# ASSIGNMENT 1:
In the court report, how many counts of sexual assault is Maligaspe standing trial on?
# ASSIGNMENT 2:
Resume the court report after its final sentence.

Michi suggested Dinushini made the tapes “to incriminate Mr. Maligaspe specifically,” planning a “meticulous and calculated cross-examination of him” to occur over the phone.

Michi said the recording showed Dinushini pivoted away from Maligaspe’s questions and steered the conversation away from an instance where he said she “clearly initiate[s] sex.”

“I submit you maintained complete control of Mr. Maligaspe in those calls,” Michi said.

Dinushini denied each suggestion, telling the jury she made the decision to write down her questions ahead of time so she wouldn’t forget them, and she recorded the phone calls to help her to remember the conversation.

She said she hadn’t thought about going to the police with the recordings at that time.

Dinushini strongly denied multiple times throughout the day that she initiated sex with her uncle, or that any of the sexual contact was consensual.

Maligaspe is standing trial on three counts of sexual assault related to incidents alleged to have taken place between 2002 and 2008. Court heard Maligaspe helped his niece immigrate from Sri Lanka to Canada in 2001 as she hoped to leave a "chaotic" family situation.

Dinushini said she enrolled in post-secondary nursing courses while living with her uncle and his family in Kamloops, and it was in 2002 when Maligaspe allegedly began forcing himself on her.

# EXTRACTED DATA:
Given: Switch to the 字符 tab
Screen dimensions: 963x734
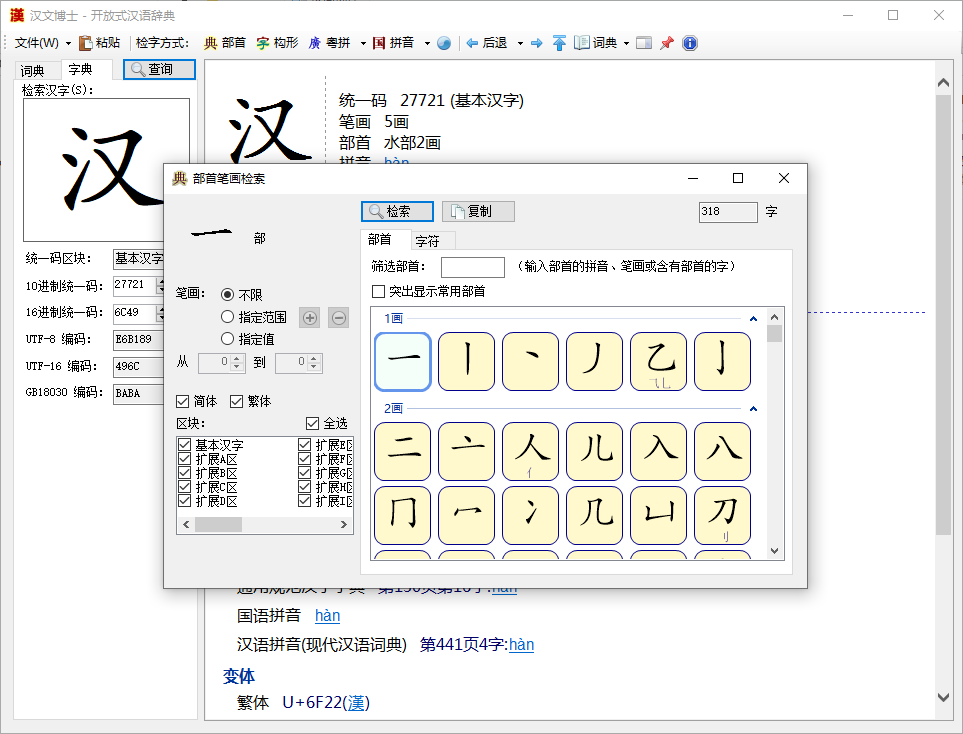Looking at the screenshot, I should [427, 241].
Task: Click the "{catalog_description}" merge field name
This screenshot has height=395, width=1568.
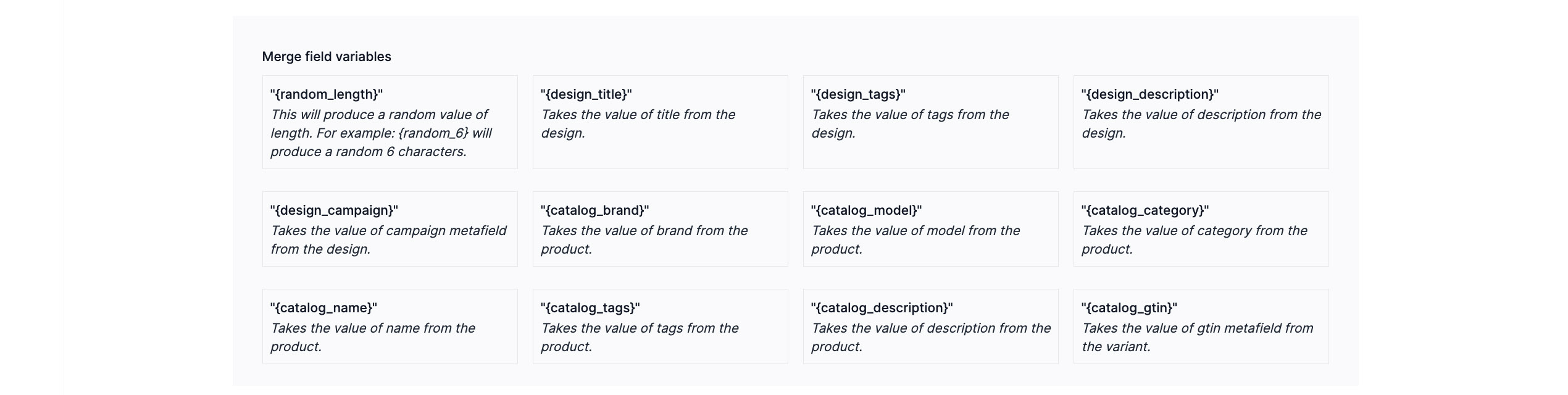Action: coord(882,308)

---

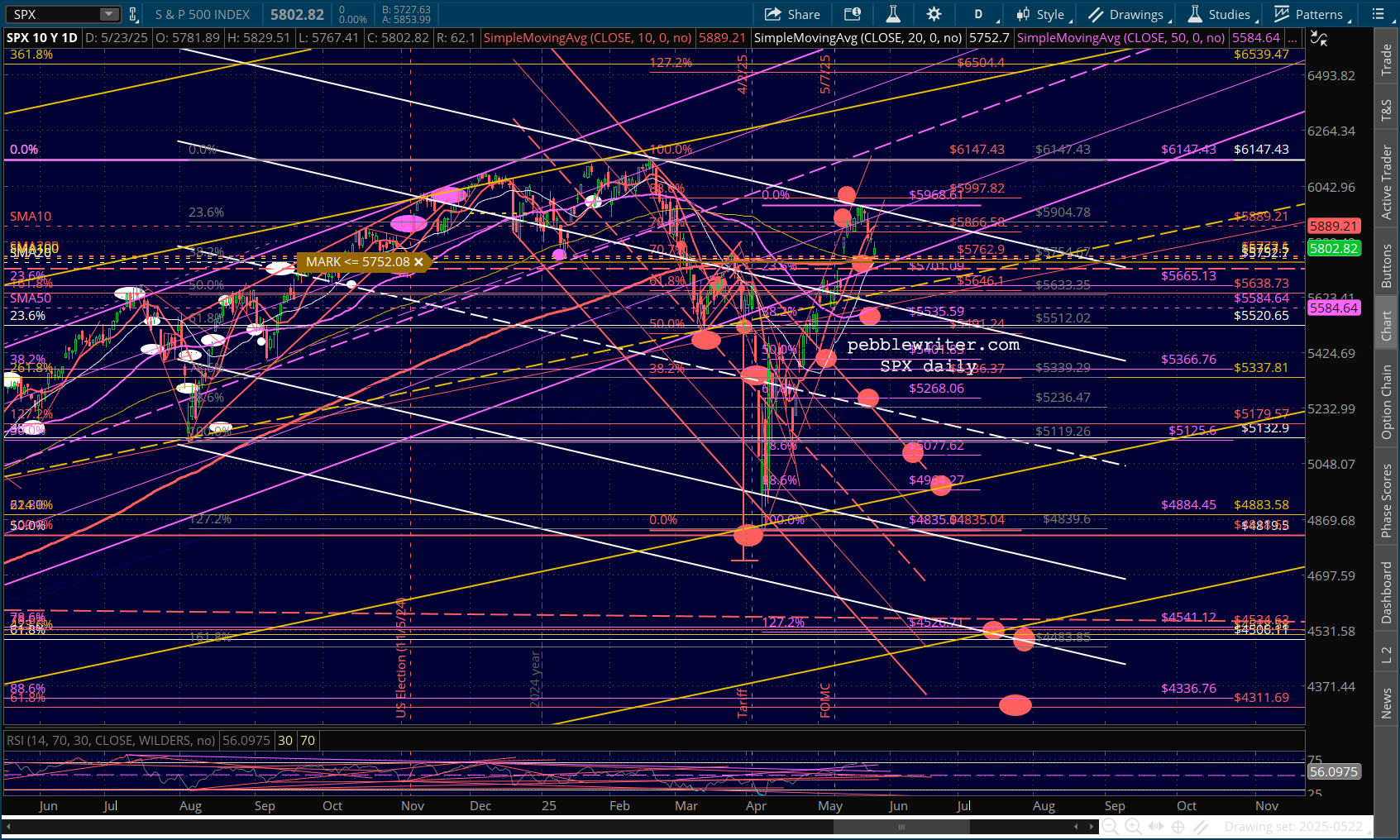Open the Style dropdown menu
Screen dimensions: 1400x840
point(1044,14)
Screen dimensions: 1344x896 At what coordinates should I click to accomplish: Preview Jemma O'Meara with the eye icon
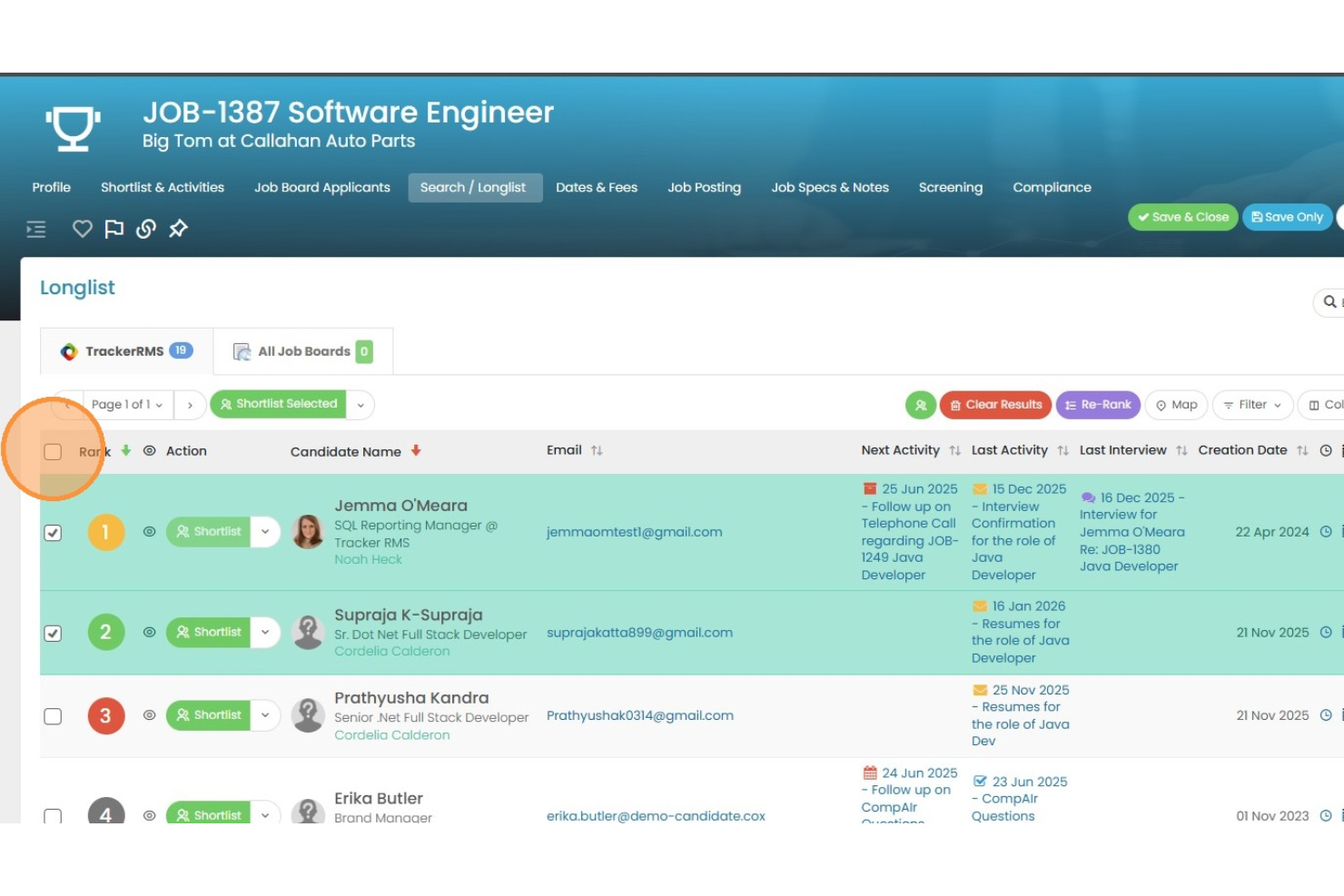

---

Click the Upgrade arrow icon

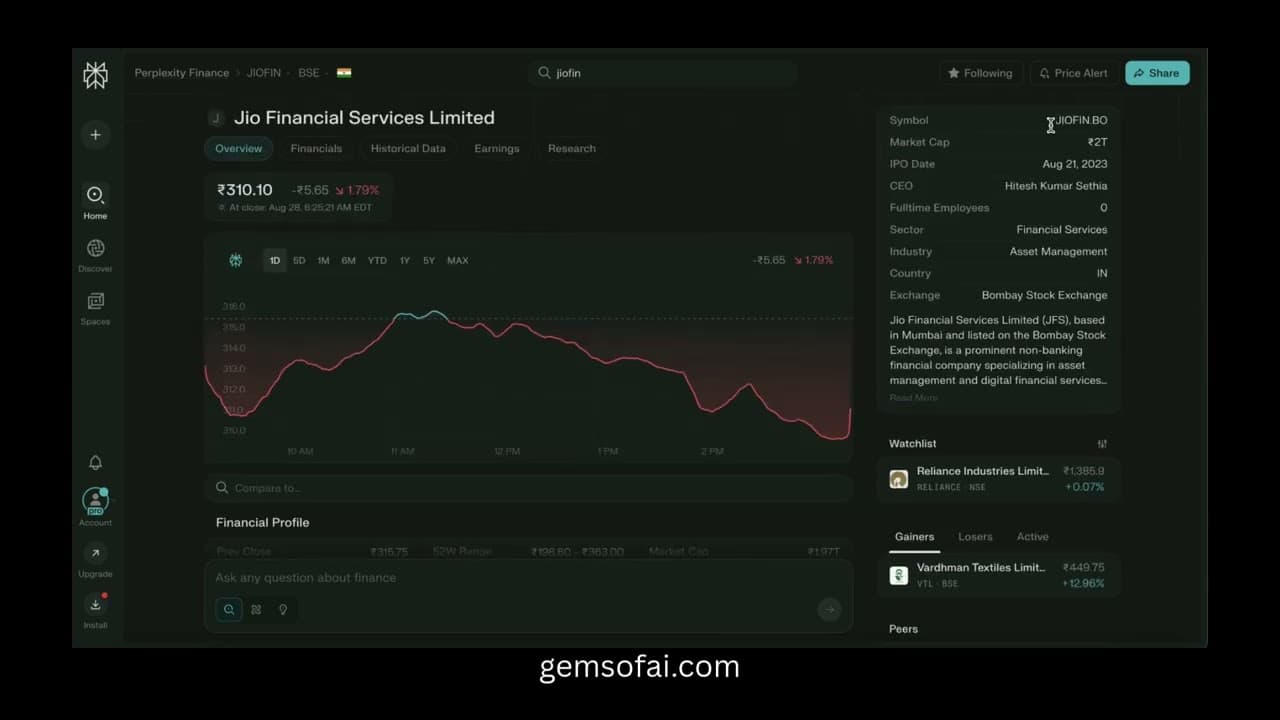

# RESPONSE BOX 1:
Three counts.

# RESPONSE BOX 2:
After moving away to Calgary, Dinushini said an event at work in December of 2018 — she was a registered nurse in the intensive care unit and had to care for a patient who looked like her uncle — triggered hallucinations, flashbacks, and symptoms of post-traumatic stress disorder.

After this, Dinushini said she told a friend about the period of alleged sexual assault and eventually planned the first phone call with her uncle in March of 2019.

Michi drew attention to phrasing used over the course of Dinushini’s recorded phone calls with Maligaspe. He said Dinushini started the first call by using the phrase “having sex with me,” to describe instances of sexual contact before “turn[ing] the dial up” to say, “you forced yourself on me.”

“At the white heat of the second call — one hour, two minutes and 30 seconds — that’s when you say ‘You raped me.’ That’s when we have that refrain, where you say ‘You raped me, you raped me.”

Dinushini said it took time before she felt she could use the right language to describe what happened.

“From the beginning when he first assaulted me until 2019, I had denied this had happened to me. And throughout my career, I’ve taken care of victims who were sexually assaulted, heard stories. … I always denied that, I thought this didn’t happen to me. But in my head, I was like, ‘But you said no every time.’ So it took me a while to accept that and start using that vocabulary,” she said.

She said as the phone calls were ongoing, she kept telling herself to “call it what it is.”

“I got the confidence to say the word — that’s a whole process. I don't expect you to understand, Mr. Michi, but that is the process I went through,” Dinushini said.

Michi asked Dinushini if sexual activity happened 100 times or more over the years.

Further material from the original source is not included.